Even though it might be enjoyable and useful for the participants, you also have the opportunity to make the mentoring program work hard for the company by helping to achieve its strategic objectives. This, in turn, provides a clearer link to profitability and the ability to adapt to the changing business environment. This success key also helps you to identify the characteristics, knowledge and position in the company of your ideal participants.

 

How does this mentoring program help your mentors and mentees to grow?

The second key to success is to identify how this mentoring program will help your mentors and mentees to grow. Wouldn't it be great if, as well as enjoying the mentoring experience, the participants also developed their knowledge, skills and abilities in ways that helped your company to achieve its strategic objectives?

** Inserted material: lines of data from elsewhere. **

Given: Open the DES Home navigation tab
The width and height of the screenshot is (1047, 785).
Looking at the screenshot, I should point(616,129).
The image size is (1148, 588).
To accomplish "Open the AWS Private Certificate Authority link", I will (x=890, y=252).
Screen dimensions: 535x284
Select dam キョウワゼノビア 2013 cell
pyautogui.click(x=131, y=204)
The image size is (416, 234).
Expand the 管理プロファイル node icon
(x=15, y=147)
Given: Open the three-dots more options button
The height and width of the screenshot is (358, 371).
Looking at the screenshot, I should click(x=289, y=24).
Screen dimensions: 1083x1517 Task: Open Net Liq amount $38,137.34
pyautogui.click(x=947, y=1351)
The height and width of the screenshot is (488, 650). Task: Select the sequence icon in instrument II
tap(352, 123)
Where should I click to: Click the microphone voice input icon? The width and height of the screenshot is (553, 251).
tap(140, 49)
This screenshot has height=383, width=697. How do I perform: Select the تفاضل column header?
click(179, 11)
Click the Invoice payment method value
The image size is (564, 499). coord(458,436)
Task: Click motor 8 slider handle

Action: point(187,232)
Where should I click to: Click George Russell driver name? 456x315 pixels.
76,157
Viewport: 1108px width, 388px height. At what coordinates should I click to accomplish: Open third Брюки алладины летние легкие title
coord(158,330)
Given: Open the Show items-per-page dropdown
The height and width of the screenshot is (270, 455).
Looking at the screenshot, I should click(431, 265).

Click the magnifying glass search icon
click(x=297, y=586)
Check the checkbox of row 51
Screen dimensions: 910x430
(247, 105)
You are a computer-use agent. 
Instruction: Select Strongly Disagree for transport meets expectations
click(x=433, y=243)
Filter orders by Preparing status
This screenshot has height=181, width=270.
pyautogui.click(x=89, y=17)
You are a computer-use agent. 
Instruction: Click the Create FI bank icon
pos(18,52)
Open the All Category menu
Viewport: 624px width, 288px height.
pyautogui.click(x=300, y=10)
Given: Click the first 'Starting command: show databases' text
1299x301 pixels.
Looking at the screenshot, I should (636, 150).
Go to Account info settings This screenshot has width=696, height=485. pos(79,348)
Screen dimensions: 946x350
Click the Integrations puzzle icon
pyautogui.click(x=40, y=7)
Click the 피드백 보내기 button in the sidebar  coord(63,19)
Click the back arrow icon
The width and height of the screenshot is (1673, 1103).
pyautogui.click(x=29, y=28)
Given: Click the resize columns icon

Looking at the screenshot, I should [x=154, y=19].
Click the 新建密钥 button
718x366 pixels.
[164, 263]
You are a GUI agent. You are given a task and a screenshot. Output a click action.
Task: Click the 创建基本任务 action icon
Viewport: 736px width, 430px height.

To do this, there are several aspects to consider.

  • You need to think about how this mentoring program fits with your other learning methods and tools. Does the mentoring program complement or compete with your current development offerings?
  • You have to be clear about what mentoring is and isn't - the differences between other forms of development such as training and coaching within your company, for example. A clear understanding of the unique contribution of mentoring to your employees' development will help you get management buy-in.
  • The strategic objectives you identified in the first key success factor have to be translated into topics for mentoring conversations - how can you support and facilitate that?
  • You need to consider what are the rewards and benefits associated with participating in the mentoring program for example, will it be linked to promotion or used to raise participants' profiles?

The ‘right' answer to these questions depends on your particular circumstances but will be heavily informed by the link to your company's strategy, which you identified in the first step.

 

How will you know that your mentoring program is a success?

This is the third key to success and the one that is most often overlooked or somewhat neglected. There's an old saying ‘a man without data is just another loud mouth with an opinion'. Having good data on the impact of your mentoring program helps you to go beyond opinions and anecdotes.

This key to success is ‘how will you know that your mentoring program has helped your company and your employees to grow?' A beneficial answer to this question goes far beyond ‘our participants enjoyed participating in the process and thought it was useful'. Unfortunately, this is often as far as many companies get in evaluating their mentoring programs, either because they consider that time or resources prevent them being more structured, or because they're not clear on how to evaluate mentoring effectively.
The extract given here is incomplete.